Unicode Normalization in Databases
Learn how to handle Unicode normalization in PostgreSQL, MySQL, SQLite, and MongoDB. Understand why storing normalized text prevents data inconsistency and search failures.
Detailed Explanation
Normalization in Databases
Databases store text as bytes, and most databases do not automatically normalize Unicode on insert. This means the same visual text can be stored in different byte sequences, causing equality checks and unique constraints to behave unexpectedly.
The Duplicate Problem
Without normalization, a UNIQUE constraint on a username column might allow both:
café(U+00E9, NFC form)café(U+0065 + U+0301, NFD form)
These look identical to users but are different byte sequences.
PostgreSQL
PostgreSQL supports ICU collations (since version 10) that handle normalization-aware comparison:
CREATE COLLATION nfc_insensitive (
provider = icu,
locale = 'und-u-kn-true'
);
For explicit normalization, use normalize() (PostgreSQL 13+):
SELECT normalize('é', NFC);
SELECT normalize('é', NFC);
-- Both return 'é'
MySQL
MySQL/MariaDB uses collations for comparison but does not have a built-in NORMALIZE() function. Best practice is to normalize in the application layer before INSERT:
-- Application normalizes to NFC before this INSERT
INSERT INTO users (username) VALUES ('café');
MongoDB
MongoDB string comparison is byte-by-byte by default. Use a collation with strength: 1 for accent-insensitive comparison, or normalize in the application layer.

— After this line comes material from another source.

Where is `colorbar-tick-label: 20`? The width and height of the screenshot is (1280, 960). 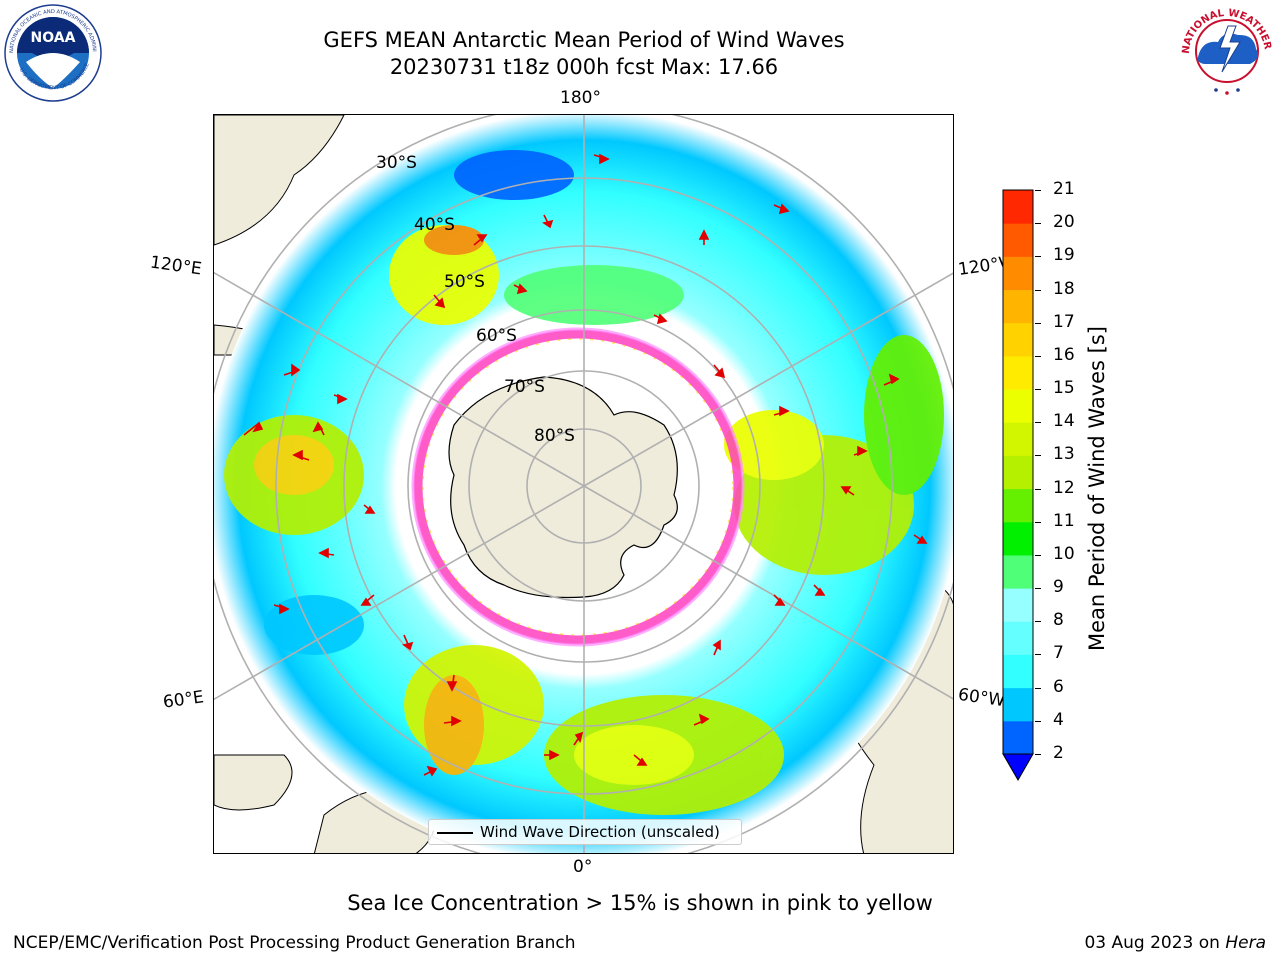
colorbar-tick-label: 20 is located at coordinates (1064, 222).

Best Practice: Normalize on Write
The safest approach is to normalize all text to NFC before writing to the database. This ensures consistency regardless of the source:
const normalized = userInput.normalize("NFC");
await db.insert({ name: normalized });
Use Case
Critical for any application storing user-generated text in a database, especially names, usernames, email addresses, and search terms. Without normalization, databases can contain invisible duplicates that bypass unique constraints and cause inconsistent query results.